Sosok kedua putri KGPAA Mangkunagoro VII dapat dilihat melalui sebuah patung yang wajahnya hampir mirip dengan aslinya.
Dahulu, Taman Balekambang ini dibagi menjadi dua area, yakni Partini tuin atau Taman air Partini dan Partinah Bosch atau Hutan Partinah. Partini tuin atau Taman air Partini berfungsi untuk membersihkan kotoran-kotoran yang berada di dalam kota. Selain itu, Taman Air ini juga menjadi sarana hiburan dimana ada perahu yang sengaja ditaruh di pinggir air untuk bermain.
Sedangkan Partinah Bosch atau Hutan Partinah memiliki fungsi sebagai paru-paru kota dan menghadirkan udara bersih. Oleh karena itu, di kawasan ini banyak ditumbuhi oleh pepohonan langka, di antaranya pohon kenari, beringin putih, beringin sungsang, dan juga apel coklat.
KGPAA Mangkunagoro VII membangun Taman Balekambang dengan mengadaptasi dan memadukan konsep bergaya Eropa dan juga Jawa. Gaya eropa dapat ditemui dari kawasan tamannya, sedangkan gaya jawa bisa dilihat dari beberapa bangunan yang masih ada sejak dahulu sampai sekarang.
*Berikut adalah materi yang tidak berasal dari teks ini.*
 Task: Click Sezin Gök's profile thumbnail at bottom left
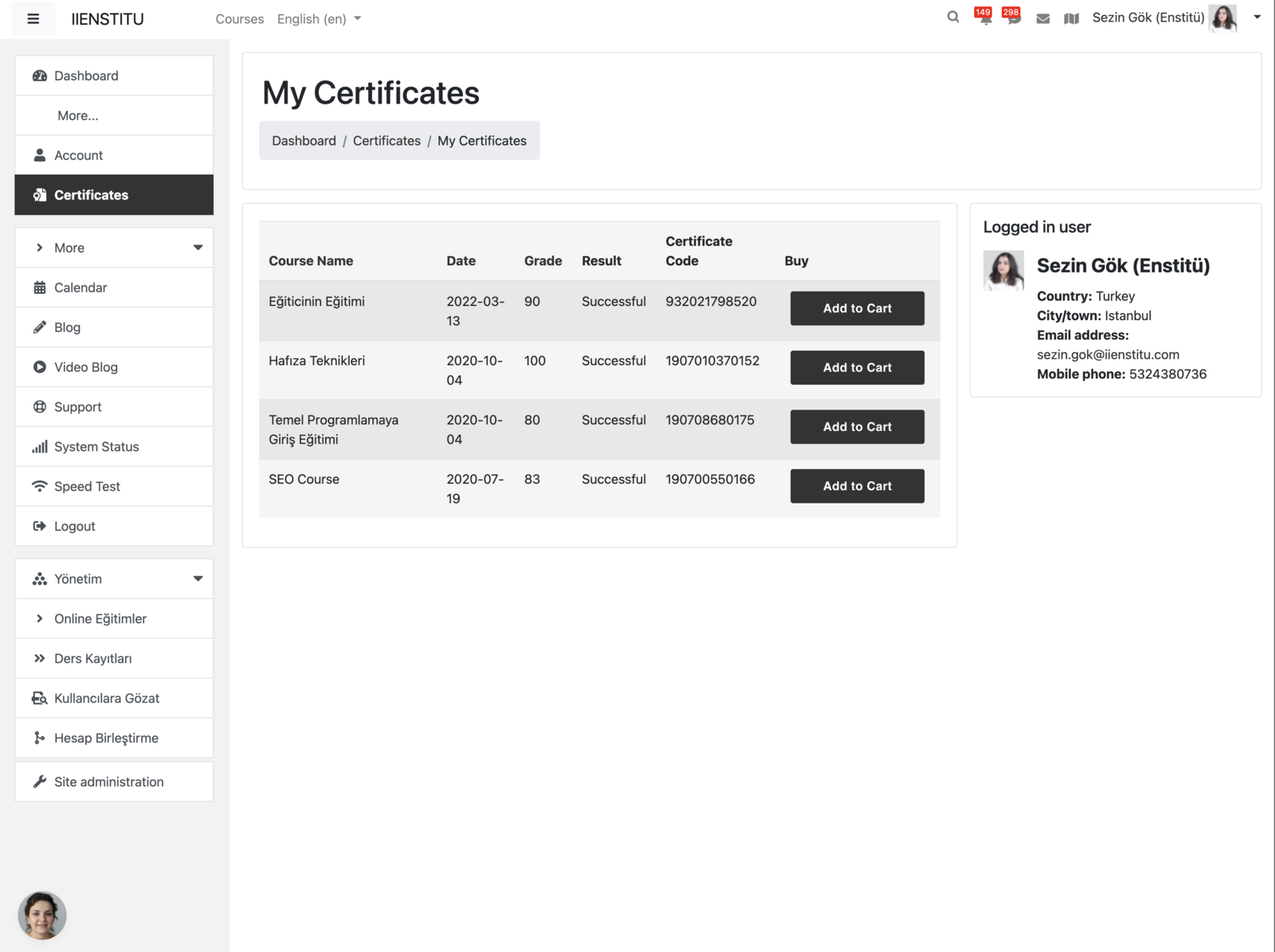[x=41, y=915]
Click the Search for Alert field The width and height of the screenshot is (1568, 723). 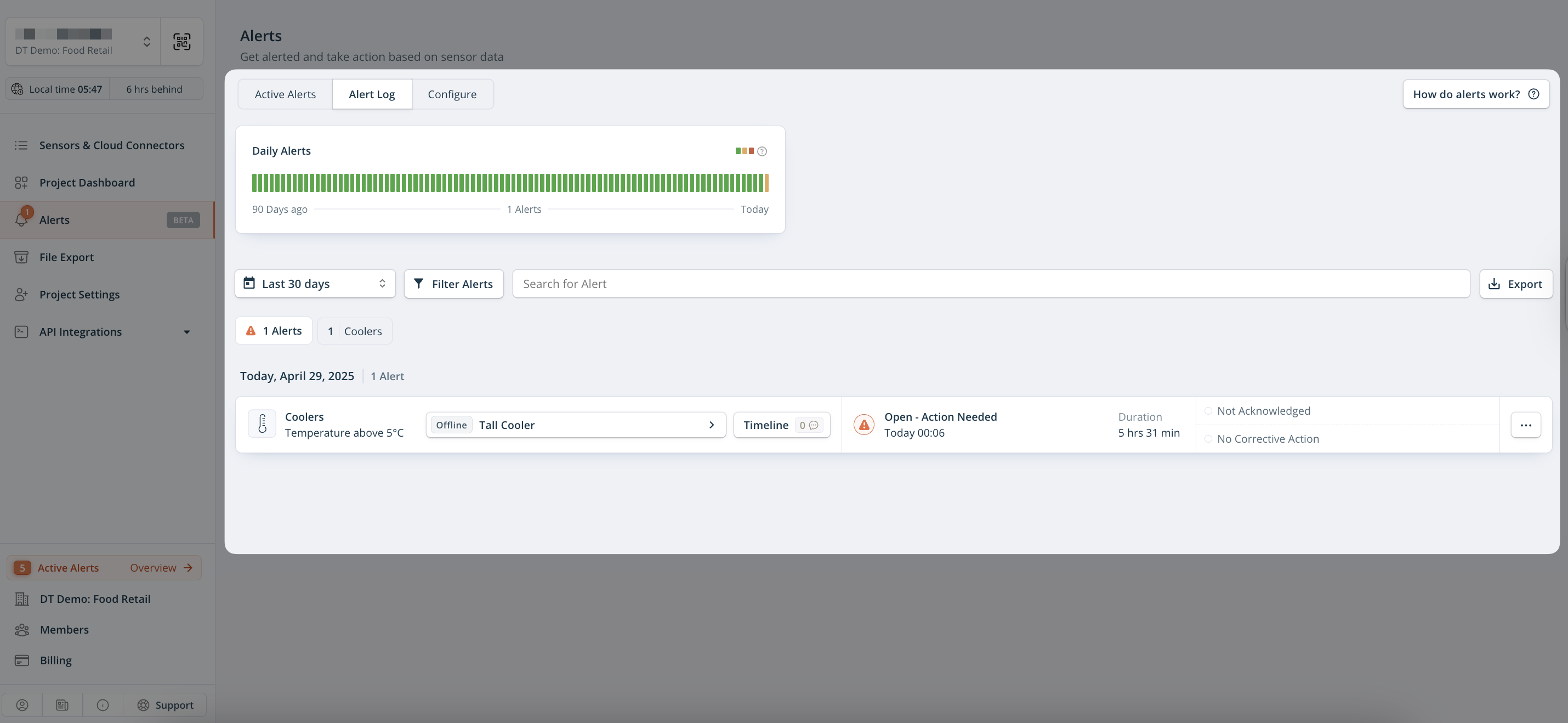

Pada masa Puro Mangkunegaran dipimpin oleh KGPAA Mangkunagoro VIII, taman ini beralih fungsi, yang pada awalnya hanya untuk keluarga dan kerabat dekat saja, kemudian dibuka untuk mayarakat luas. Begitupun dengan status kepemilikan yang diubah dari milik Puro Mangkunegaran menjadi milik Pemerintah Daerah.
Ironisnya, pada saat status kepemilikan sudah menjadi milik Pemerintah Daerah, banyak masyarakat yang menggunakan kawasan ini untuk mendirikan rumah-rumah ilegal, bahkan diskotik liar. Hingga pada akhirnya, pada tahun 2007 Pemerintah Kota (Pemkot) Solo merevitalisasi kawasan ini, dan mengembalikan sesuai dengan fungsinya.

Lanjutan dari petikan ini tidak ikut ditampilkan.